The Keep the Commandments Coalition filed legal requests to halt the move and later gathered more than 18,000 signatures in support of an initiative to return the monument.
“Over 52 percent of Boise residents voted to keep the monument where it is (at St. Michael’s). The people of Boise have spoken and this issue has been resolved,” city spokesman Adam Park said Wednesday.
Alito distinguished the Summum’s case from efforts to prevent people from speaking in public parks, which ordinarily would violate the First Amendment’s free speech guarantee.
Alito said “the display of a permanent monument in a public park” requires a different analysis.
Because monuments in public parks help define a city’s identity, “cities and other jurisdictions take some care in accepting donated monuments,” he said.
Brian Barnard, the Summum’s lawyer in Salt Lake City, said in a statement the group would continue to press its case against Pleasant Grove City by arguing that governments can’t favor one religion over another.
“The emphasis in the case will shift to the Establishment Clause which prohibits government favoring one religion over another,” Barnard said. “That is what Pleasant Grove has done.
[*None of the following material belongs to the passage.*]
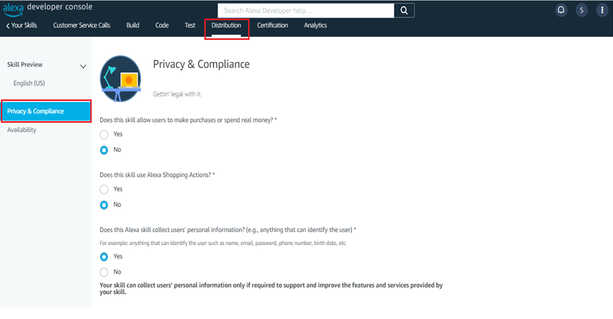Choose Yes for collecting personal information
The width and height of the screenshot is (613, 319).
coord(104,256)
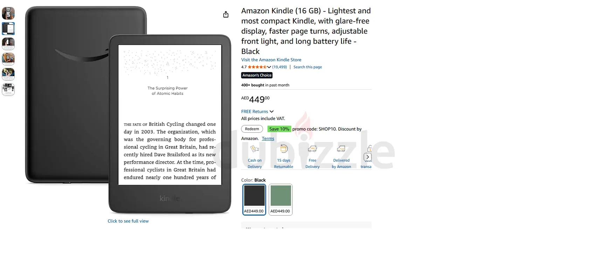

The City has adopted as their own the religious tenets of the Ten Commandments and given those precepts a prominent display in their public park.”
A call to Summum in Salt Lake was referred to Barnard, who did not argue in front of the court but was at the arguments.
“It does not take a constitutional scholar to understand simple fairness,” Barnard said. “The dangers inherent in government favoring one religion are obvious.”
But Justice Antonin Scalia, in a separate opinion that was joined by Justice Clarence Thomas, said the Utah case was much like the Ten Commandments display on the grounds of the Texas State Capitol in Austin that the court upheld in 2005.
“There are very good reasons to be confident that the park displays do not violate any part of the First Amendment,” Scalia said. “The city can safely exhale.”
The case is Pleasant Grove City v. Summum, 07-665.
Statesman reporter Chad Dryden also contributed to this report.